Faits et procédure
2. Selon l'arrêt attaqué (Paris, 30 août 2023) et les productions, la société NTCA Productions (la société NTCA), ayant pour objet la production de la comédie musicale « 1789 les Amants de la Bastille », a conclu, le 4 janvier 2013, un contrat avec la Société d'exploitation du Palais des Sports (la société SEPS) ayant, notamment, pour objet la mise à disposition de la salle du Palais des Sports à [Localité 5] pour y présenter son spectacle du 7 novembre 2013 au 5 janvier 2014.
3. La société SEPS a souscrit, pour cette activité, un contrat d'assurance responsabilité civile professionnelle, à effet du 1er janvier 2007, auprès de la société Covea risks, aux droits de laquelle vient la société MMA IARD.
4. Le 8 novembre 2013, lors de la phase de préparation du spectacle, une explosion est survenue dans la salle du Palais des Sports, provoquée par la manipulation, par un salarié de la société NTCA, d'une disqueuse dans le local technique réservé au stockage des produits pyrotechniques, laquelle a entraîné le décès du directeur technique de la société NTCA, et occasionné des blessures à six salariés de la société NTCA et à un salarié de la société SEPS.
5. Par un arrêt du 28 novembre 2018 devenu définitif, la cour d'appel de Paris a, notamment, déclaré les sociétés NTCA et SEPS coupables des faits d'homicide et blessures involontaires par la violation manifestement délibérée d'une obligation de sécurité ou de prudence dans le cadre du travail, fixé à 70 % et 30 % les parts de responsabilité respectives de la société NTCA et de la société SEPS dans la production du dommage, dit n'y avoir lieu à reconnaissance d'un travail en commun de la part des salariés de la société SEPS et de la société NTCA et dit qu'elle était, par conséquent, compétente pour examiner, selon le droit commun, les demandes de réparation formées par quatre des salariés de la société NTCA et par le salarié de la société SEPS. Elle a également ordonné, avant dire droit, une expertise médicale, et a condamné la société SEPS à payer aux quatre victimes dont elle n'était pas l'employeur des provisions d'un certain montant à valoir sur l'indemnisation de leurs préjudices.
6. Par diverses décisions rendues ensuite sur intérêts civils, la société SEPS a été condamnée à indemniser les préjudices subis par les quatre victimes dont la société NTCA était l'employeur.
7. Parallèlement à ces procédures pénales et sur intérêts civils, les victimes de blessures employées par la société NTCA ont saisi le tribunal des affaires de sécurité sociale d'une action en reconnaissance de la faute inexcusable commise par leur employeur.
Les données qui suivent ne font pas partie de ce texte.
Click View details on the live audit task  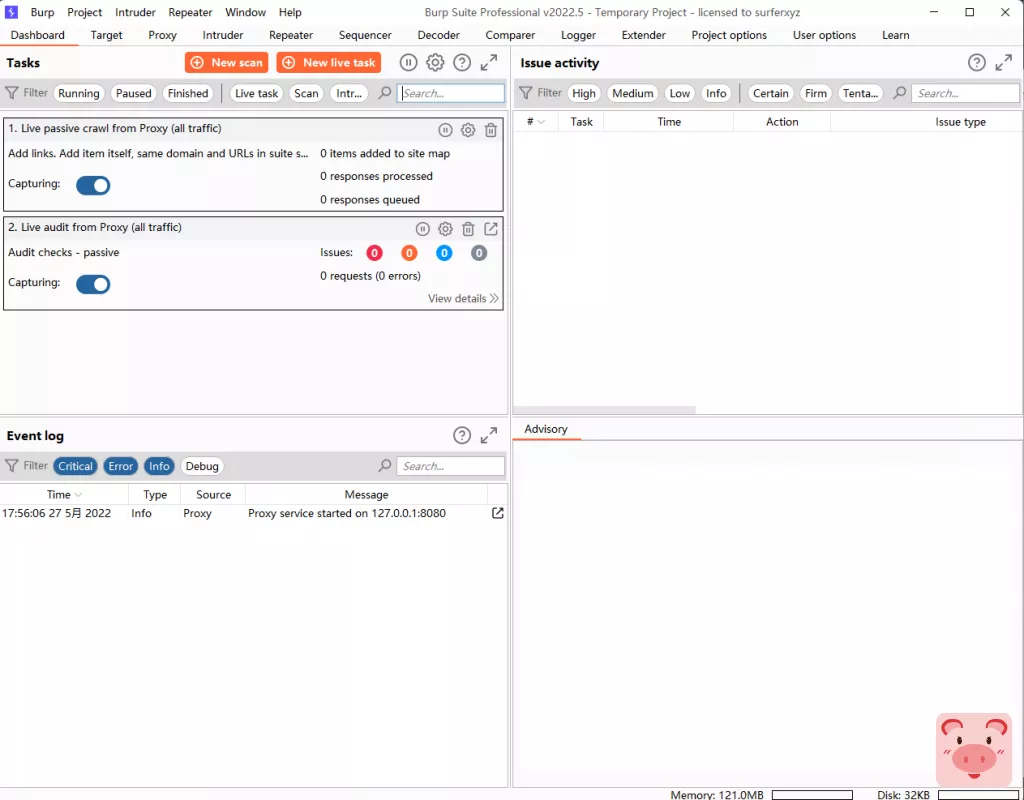(x=463, y=298)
La caisse primaire d'assurance maladie de [Localité 5] (la caisse) a payé à ces victimes les indemnités supplémentaires prévues par le code de la sécurité sociale, puis a agi en remboursement à l'encontre de la société NTCA.
8. La société NTCA et la société Allianz IARD, son assureur, ont assigné les sociétés SEPS et MMA IARD devant un tribunal de commerce à fin de remboursement des sommes versées aux salariés de la société NTCA, soit directement, soit indirectement par l'intermédiaire de la caisse.
9. La société SEPS a opposé la compensation, du chef des indemnisations qu'elle-même avait versées aux salariés de la société NTCA, en considérant que cette dernière était tenue de contribuer à cette dette à hauteur de sa part de responsabilité dans la production du dommage, fixée à 70 %.